Posted by: TotalRecall

Lawyers for a New York woman accused of unlawfully sharing music over the Internet suggested Tuesday the recording industry acted illegally when it investigated her online activities and that a search of music files on her computer may have been unconstitutional.

The lawyers — Richard Ugelow, Glenn Peterson and Daniel Ballard — are asking a federal magistrate to delay at least until Sept. 10 ordering the woman's Internet provider to turn over her name and address to the Recording Industry Association of America, the trade group for the largest labels.

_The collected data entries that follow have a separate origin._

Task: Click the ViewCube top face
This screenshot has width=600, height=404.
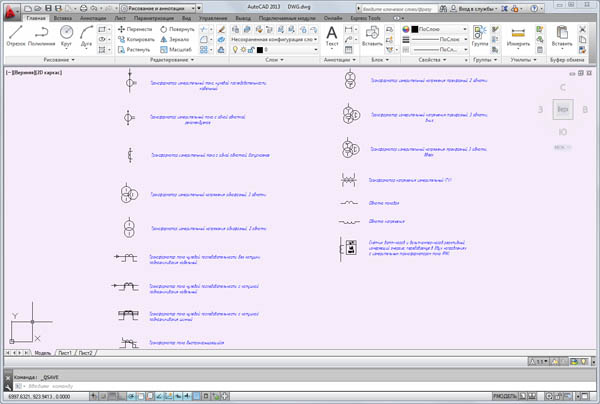Action: tap(564, 108)

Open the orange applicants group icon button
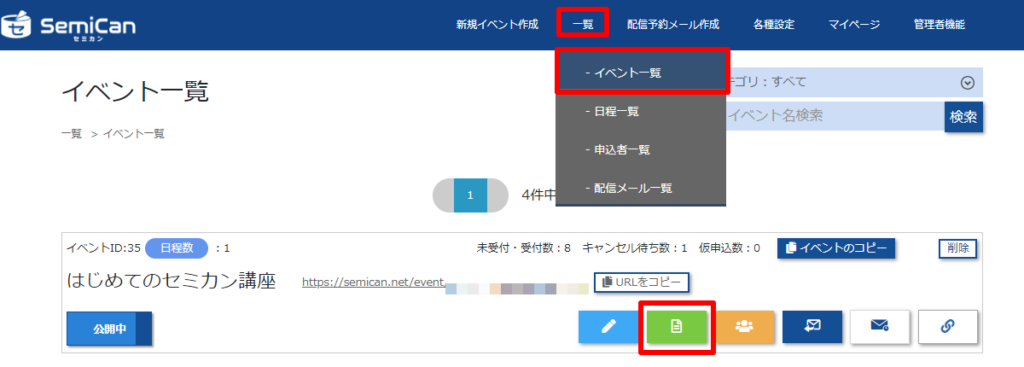(744, 327)
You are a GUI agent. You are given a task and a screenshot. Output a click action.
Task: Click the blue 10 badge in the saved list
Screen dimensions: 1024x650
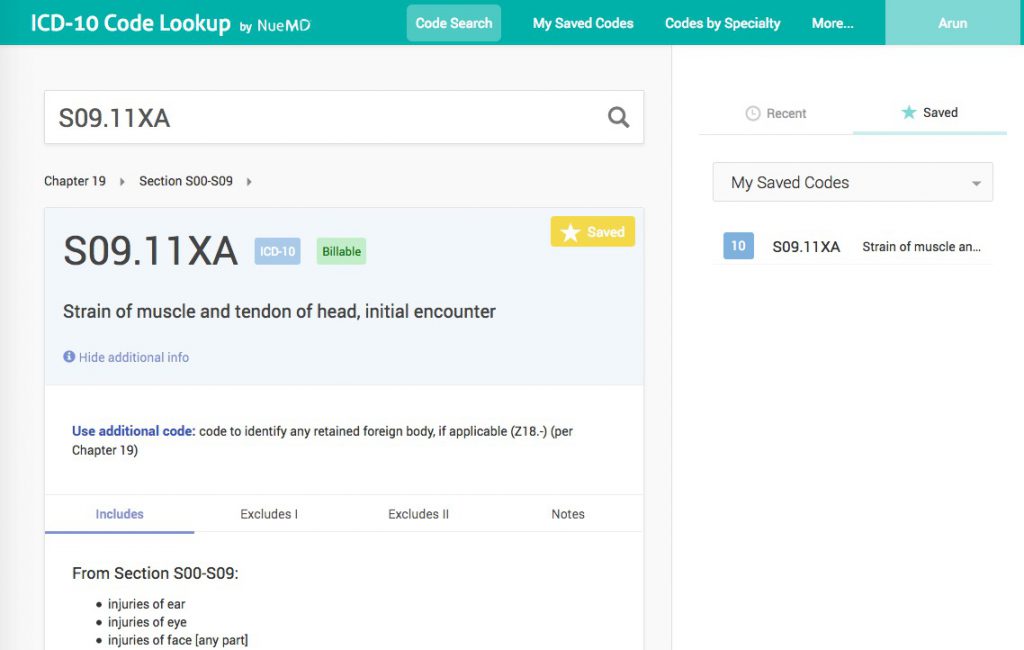[x=737, y=245]
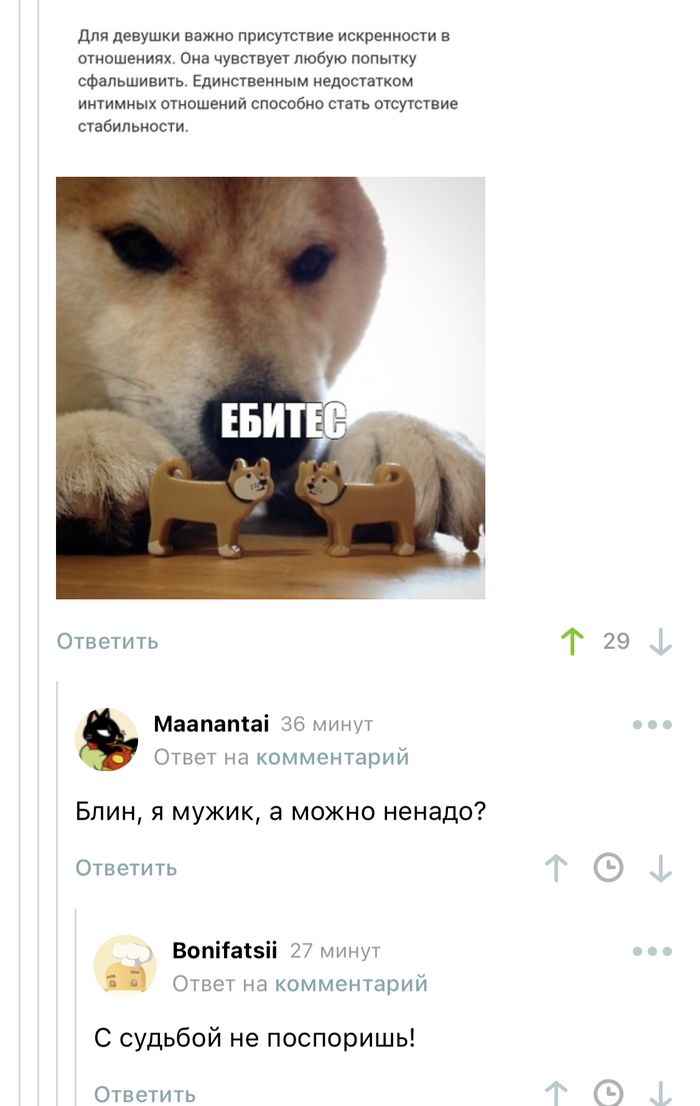
Task: Open three-dot menu on Maanantai's comment
Action: click(x=653, y=724)
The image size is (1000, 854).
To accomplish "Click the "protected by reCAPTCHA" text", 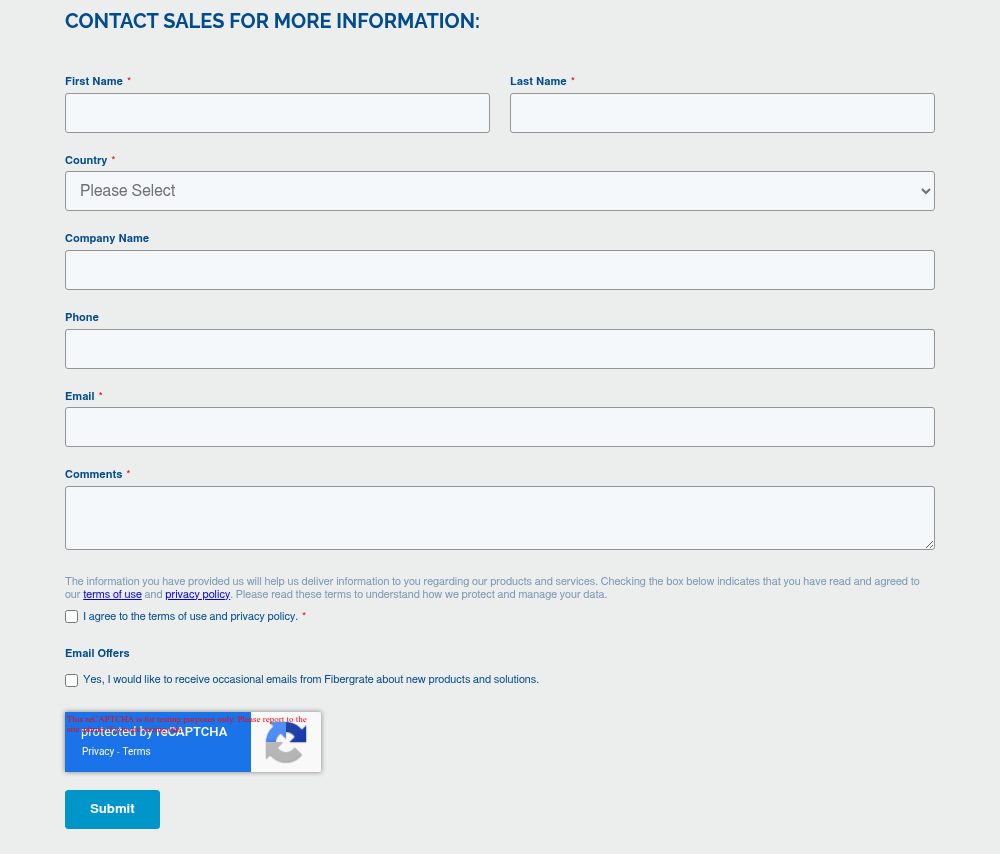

In court papers, the lawyers said they may argue that the RIAA violated state and federal laws by intercepting the woman's Internet address as its investigators scoured file-sharing networks looking for songs to download.


Unless the service is encrypted, it would be easy to compare a P2P service to a public market, in which monitoring would be legal. But, is the RIAA the net's police?



Posted by: poolking

I suppose you could rename the files "screw the RIAA" or "RIAA sucks"



Posted by: laborat

In my view, money talks in a capitalistic oligarchy. Laws, common sense, and basic rights have no defense against large amounts of money, bought political officials and judges, and high priced lawyers.

Many people see this issue as one of rights, i.e. the freedom to download and listen to whatever music we want to on the net, but it is not about that--it is about protecting proprietary intellectual properties that make billions for the recording industry.

If anyone on here thinks that the system will just walk away from those billions in annual income and say to the people, , you are right, we were wrong, we never meant to step on the basic rights provided in the
Constitution, then I will submit your name as a contender in the Flat Earther Man of the Year. With an attitude like that you would be a shoo in winner.



Posted by: Null Actor

Yep. Even if the RIAA were to lose a fight in court, they'd just lobby a few politicians (read: contribute millions of dollars) and the politicians will push through another law that's pretty stupid, and of no use except to allow big corporations to continue to strong arm the little guy (like the DMCA).

The system needs to change before change can happen within the system.